**WHAT TO DO**
Locate each line below that includes "avatar" and reproduce it.

**RECORDS FOR THIS TASK**
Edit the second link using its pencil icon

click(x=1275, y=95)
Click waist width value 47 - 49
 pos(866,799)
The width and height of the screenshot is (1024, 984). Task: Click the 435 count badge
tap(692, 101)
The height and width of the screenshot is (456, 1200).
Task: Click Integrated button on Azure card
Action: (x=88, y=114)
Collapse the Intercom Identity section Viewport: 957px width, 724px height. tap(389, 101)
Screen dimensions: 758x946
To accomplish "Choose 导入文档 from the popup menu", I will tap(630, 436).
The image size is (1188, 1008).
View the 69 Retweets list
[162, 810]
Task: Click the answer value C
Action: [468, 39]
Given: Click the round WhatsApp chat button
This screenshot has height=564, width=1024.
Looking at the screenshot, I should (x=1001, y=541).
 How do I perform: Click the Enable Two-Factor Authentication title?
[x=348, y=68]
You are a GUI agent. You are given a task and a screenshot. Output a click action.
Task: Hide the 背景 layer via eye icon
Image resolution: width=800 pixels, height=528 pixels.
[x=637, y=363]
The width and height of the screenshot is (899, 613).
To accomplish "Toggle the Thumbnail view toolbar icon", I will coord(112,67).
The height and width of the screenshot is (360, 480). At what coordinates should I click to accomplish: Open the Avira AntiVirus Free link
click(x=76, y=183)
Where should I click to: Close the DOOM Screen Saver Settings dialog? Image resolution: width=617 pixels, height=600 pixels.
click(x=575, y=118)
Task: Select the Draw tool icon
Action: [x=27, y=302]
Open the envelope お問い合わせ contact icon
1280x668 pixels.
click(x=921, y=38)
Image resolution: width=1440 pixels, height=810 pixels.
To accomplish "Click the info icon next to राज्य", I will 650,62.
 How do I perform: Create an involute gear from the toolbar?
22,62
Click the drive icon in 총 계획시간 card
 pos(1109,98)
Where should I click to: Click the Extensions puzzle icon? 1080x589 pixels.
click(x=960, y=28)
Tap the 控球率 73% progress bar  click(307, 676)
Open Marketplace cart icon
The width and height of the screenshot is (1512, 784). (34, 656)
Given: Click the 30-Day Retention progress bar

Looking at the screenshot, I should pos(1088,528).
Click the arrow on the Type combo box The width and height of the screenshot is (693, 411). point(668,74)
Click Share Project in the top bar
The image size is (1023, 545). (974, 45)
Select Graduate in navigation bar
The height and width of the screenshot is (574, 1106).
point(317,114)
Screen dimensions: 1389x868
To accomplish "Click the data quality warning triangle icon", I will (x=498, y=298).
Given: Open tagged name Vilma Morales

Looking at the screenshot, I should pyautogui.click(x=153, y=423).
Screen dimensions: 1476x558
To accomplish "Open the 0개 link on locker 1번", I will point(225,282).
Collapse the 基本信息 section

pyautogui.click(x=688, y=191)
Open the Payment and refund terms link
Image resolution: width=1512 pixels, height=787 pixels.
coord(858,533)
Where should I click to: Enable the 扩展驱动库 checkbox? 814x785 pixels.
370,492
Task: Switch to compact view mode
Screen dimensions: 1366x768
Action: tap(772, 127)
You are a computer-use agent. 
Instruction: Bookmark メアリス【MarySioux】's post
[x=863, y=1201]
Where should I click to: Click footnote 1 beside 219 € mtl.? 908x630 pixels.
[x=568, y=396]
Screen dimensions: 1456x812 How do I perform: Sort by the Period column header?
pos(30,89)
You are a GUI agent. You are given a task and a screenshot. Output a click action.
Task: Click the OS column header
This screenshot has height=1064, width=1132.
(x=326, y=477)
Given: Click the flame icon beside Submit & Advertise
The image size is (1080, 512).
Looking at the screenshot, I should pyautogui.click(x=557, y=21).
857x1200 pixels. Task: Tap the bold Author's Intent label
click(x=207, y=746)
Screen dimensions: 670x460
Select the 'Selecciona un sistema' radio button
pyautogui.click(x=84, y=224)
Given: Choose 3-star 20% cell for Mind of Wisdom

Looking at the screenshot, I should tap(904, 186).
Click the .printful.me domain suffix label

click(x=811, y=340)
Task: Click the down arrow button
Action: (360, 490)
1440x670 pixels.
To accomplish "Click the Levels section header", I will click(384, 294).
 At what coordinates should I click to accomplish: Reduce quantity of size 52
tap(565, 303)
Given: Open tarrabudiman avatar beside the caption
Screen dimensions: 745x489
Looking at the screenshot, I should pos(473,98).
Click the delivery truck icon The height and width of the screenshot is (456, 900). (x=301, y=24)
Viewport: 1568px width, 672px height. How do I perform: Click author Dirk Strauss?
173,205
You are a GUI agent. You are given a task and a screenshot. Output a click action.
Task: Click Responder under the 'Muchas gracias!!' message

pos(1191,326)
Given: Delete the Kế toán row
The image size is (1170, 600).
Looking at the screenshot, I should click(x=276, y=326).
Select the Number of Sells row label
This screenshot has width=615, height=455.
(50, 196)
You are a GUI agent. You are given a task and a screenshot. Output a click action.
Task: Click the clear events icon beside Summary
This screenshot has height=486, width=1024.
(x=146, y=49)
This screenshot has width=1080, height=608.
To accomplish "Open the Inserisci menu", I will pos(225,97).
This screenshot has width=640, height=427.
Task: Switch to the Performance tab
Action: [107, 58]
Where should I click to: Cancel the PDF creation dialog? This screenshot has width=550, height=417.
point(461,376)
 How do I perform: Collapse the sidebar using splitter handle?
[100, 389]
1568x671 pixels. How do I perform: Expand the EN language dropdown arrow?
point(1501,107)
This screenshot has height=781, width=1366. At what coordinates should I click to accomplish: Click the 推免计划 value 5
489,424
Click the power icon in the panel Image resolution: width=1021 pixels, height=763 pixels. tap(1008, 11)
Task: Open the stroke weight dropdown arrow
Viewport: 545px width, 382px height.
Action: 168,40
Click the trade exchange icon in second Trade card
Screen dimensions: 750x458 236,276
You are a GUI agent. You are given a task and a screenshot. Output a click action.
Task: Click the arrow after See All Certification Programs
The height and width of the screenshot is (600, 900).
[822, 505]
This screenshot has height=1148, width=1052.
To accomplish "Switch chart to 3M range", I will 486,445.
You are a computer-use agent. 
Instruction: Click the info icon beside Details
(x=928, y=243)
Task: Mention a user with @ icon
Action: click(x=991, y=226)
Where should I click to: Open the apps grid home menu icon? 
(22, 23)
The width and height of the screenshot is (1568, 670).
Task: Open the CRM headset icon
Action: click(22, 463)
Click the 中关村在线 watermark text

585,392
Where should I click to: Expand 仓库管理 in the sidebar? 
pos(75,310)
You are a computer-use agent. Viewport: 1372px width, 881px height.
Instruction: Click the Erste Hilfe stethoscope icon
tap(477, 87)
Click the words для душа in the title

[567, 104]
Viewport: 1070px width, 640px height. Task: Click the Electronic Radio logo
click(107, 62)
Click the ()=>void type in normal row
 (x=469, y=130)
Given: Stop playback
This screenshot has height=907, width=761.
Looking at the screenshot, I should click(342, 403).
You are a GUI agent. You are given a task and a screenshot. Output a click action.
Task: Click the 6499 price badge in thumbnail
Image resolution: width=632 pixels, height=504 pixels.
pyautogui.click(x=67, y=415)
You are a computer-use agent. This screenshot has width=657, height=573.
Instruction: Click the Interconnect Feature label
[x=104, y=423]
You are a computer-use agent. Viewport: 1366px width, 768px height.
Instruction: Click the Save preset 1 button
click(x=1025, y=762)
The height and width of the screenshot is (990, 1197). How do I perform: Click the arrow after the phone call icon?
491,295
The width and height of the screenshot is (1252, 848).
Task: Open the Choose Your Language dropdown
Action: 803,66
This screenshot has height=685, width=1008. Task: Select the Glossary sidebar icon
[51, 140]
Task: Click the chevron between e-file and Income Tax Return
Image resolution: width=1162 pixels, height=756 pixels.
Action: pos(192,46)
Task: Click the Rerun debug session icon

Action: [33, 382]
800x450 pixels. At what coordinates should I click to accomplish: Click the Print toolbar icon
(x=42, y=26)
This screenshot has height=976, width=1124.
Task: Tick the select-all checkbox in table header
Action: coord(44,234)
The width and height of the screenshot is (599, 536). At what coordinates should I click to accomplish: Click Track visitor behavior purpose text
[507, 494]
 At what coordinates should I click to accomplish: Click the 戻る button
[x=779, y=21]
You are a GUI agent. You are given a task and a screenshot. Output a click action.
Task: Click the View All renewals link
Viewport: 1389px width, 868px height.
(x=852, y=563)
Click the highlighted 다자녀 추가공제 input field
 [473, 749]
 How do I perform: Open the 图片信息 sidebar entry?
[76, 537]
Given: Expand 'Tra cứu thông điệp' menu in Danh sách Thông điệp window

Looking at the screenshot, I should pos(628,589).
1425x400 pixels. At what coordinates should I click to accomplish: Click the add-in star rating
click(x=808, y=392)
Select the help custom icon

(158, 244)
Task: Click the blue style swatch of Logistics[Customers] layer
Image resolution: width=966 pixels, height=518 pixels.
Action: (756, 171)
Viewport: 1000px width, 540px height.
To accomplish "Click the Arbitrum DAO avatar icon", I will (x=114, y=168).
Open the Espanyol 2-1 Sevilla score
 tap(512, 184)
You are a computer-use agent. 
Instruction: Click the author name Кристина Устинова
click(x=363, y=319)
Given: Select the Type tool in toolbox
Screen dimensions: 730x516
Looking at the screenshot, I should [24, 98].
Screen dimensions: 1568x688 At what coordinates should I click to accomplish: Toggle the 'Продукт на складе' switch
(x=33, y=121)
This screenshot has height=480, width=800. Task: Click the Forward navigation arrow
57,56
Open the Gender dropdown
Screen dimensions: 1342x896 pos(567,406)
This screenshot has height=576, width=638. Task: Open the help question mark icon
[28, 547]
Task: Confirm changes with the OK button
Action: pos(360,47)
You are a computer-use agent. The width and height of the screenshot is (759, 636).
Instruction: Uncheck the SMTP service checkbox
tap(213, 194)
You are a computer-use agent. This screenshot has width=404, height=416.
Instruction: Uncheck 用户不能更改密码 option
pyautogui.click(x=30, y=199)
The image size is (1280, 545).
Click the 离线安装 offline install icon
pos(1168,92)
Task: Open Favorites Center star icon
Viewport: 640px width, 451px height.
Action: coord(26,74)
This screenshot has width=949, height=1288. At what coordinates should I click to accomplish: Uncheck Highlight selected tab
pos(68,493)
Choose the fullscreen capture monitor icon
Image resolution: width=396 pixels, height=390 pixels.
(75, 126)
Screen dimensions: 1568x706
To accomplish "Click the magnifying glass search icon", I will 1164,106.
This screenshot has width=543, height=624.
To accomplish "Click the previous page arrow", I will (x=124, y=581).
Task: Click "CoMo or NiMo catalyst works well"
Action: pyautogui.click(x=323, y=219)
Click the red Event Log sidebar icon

**RESULT OF THIS TASK**
Given: Open tarrabudiman avatar beside the caption
To accomplish "Click the Arbitrum DAO avatar icon", I will (x=114, y=168).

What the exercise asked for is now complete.